Il 22 agosto ricorrerà l’Earth Overshoot Day, il giorno in cui l’umanità avrà esaurito le risorse naturali disponibili per l’intero anno.
Per il resto del 2020, l’umanità accumulerà dunque un debito ecologico, consumando più di quanto la Terra sia in grado di rigenerare naturalmente in un periodo di 12 mesi e riducendo la disponibilità di risorse per le generazioni future.
Come se non bastasse, produrremo anche una preoccupante quantità di rifiuti, ad esempio sotto forma di emissioni di anidride carbonica.
La Global Footprint Network (GFN), un’organizzazione di ricerca senza scopo di lucro, calcola ogni anno l’Earth Overshoot Day sin dagli anni '70.
Col passare del tempo, la data tende a cadere sempre prima.
Quest’anno però si è osservata un’inversione di tendenza. Grazie alle misure adottate per contenere il coronavirus, l’impronta ecologica dell’umanità si è drasticamente ridotta.
Secondo le stime della GFN, ad esempio, l’impronta di carbonio globale è diminuita di quasi il 15% rispetto allo scorso anno, quella relativa ai prodotti forestali di oltre l’8%.
Ora ci si chiede se il mondo sia in grado di proseguire questo percorso verso la sostenibilità.
La pandemia ha richiamato l’attenzione generale su diverse questioni ambientali che, senza un rigoroso controllo, potrebbero aggravare l’attuale emergenza sanitaria o persino innescare nuove future epidemie.
Facciamo un esempio: in base alle stime l’inquinamento atmosferico è responsabile della morte precoce di 7 milioni di persone ogni anno.
I ricercatori hanno scoperto che l’inquinamento dell’aria potrebbe avere intensificato gli effetti della pandemia. Diversi studi associano infatti gli elevati livelli di particolato atmosferico agli alti tassi di mortalità del coronavirus.
Tuttavia, proprio l’esperienza della pandemia ci insegna che è possibile ridurre l’inquinamento atmosferico in breve tempo.
Lo stop del traffico stradale e aereo e la chiusura delle fabbriche hanno consentito un significativo miglioramento della qualità dell’aria. In Cina le concentrazioni di particolato, noto come PM2.5, sono diminuite addirittura di un terzo agli inizi di marzo rispetto allo stesso periodo del 2019.
Malgrado l’elevata possibilità che in seguito all’allentamento del lockdown l’inquinamento risalga rapidamente ai livelli precedenti la pandemia – come già si osserva in Cina – né i governi nazionali né le amministrazioni locali intendono sprecare l’occasione offerta da questa crisi.
La città di Milano ha in programma uno dei più ambiziosi progetti a livello europeo per ridistribuire lo spazio stradale a pedoni e ciclisti a scapito delle auto.
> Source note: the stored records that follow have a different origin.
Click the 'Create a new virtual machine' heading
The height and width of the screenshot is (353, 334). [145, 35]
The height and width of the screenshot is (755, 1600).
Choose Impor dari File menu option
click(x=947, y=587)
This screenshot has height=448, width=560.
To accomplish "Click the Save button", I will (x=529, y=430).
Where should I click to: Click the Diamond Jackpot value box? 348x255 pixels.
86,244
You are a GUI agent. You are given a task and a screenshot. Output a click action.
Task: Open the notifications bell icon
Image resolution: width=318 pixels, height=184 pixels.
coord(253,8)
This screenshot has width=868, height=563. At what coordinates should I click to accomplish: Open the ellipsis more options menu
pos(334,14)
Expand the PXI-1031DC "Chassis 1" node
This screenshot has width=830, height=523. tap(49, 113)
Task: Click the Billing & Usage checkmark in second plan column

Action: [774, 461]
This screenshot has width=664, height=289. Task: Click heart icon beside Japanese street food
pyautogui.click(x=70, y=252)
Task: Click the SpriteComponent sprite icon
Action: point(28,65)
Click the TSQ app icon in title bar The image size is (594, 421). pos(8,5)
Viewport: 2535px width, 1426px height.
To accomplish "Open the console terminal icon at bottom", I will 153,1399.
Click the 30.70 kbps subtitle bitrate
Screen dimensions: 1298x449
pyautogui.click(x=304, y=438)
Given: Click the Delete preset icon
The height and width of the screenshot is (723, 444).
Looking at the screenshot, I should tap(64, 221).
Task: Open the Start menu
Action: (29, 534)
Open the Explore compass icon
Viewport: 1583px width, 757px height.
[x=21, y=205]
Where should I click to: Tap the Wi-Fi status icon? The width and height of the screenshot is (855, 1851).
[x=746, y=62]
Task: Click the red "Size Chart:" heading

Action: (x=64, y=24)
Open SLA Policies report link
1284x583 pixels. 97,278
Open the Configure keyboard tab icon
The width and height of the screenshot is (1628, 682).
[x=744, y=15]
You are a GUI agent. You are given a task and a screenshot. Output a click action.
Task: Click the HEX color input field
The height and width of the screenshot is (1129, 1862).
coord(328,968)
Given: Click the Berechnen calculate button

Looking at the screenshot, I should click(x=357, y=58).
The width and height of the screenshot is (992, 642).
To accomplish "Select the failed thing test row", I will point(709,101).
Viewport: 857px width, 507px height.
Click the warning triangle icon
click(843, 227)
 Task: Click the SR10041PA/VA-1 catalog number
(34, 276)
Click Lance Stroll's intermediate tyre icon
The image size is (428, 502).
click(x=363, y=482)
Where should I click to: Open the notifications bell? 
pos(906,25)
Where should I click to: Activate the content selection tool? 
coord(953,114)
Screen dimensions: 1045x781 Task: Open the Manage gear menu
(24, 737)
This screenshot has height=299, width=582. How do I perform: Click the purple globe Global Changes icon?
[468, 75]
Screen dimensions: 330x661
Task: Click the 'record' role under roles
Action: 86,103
Londra e Parigi avranno più strade car-free, mentre New York e Seattle amplieranno i marciapiedi e le zone pedonali. L’inquinamento atmosferico, tuttavia, è solo una delle numerose questioni ambientali urgenti messe in evidenza dalla pandemia.
Tra queste c’è la biodiversità. Diversi studi scientifici – gli ultimi dei quali condotti dai ricercatori della London University College – dimostrano che la perdita di biodiversità è responsabile dell’aumento del rischio di pandemia.
Prevediamo che la tutela della biodiversità sarà al centro del dibattito pubblico sulla prevenzione di pandemie future e su una migliore gestione delle crisi sanitarie.
Ci è voluto un lockdown senza precedenti per ritardare anche solo di poche settimane l’Overshoot Day.
Tale fenomeno è indicativo delle dimensioni del problema ambientale che dobbiamo affrontare.
Chiaramente, congelare l’attività economica non è una soluzione fattibile. Serve un cambiamento drastico delle strutture economiche.
Si tratta di una sfida che richiede l’impegno di tutti: governi, imprese e singoli individui.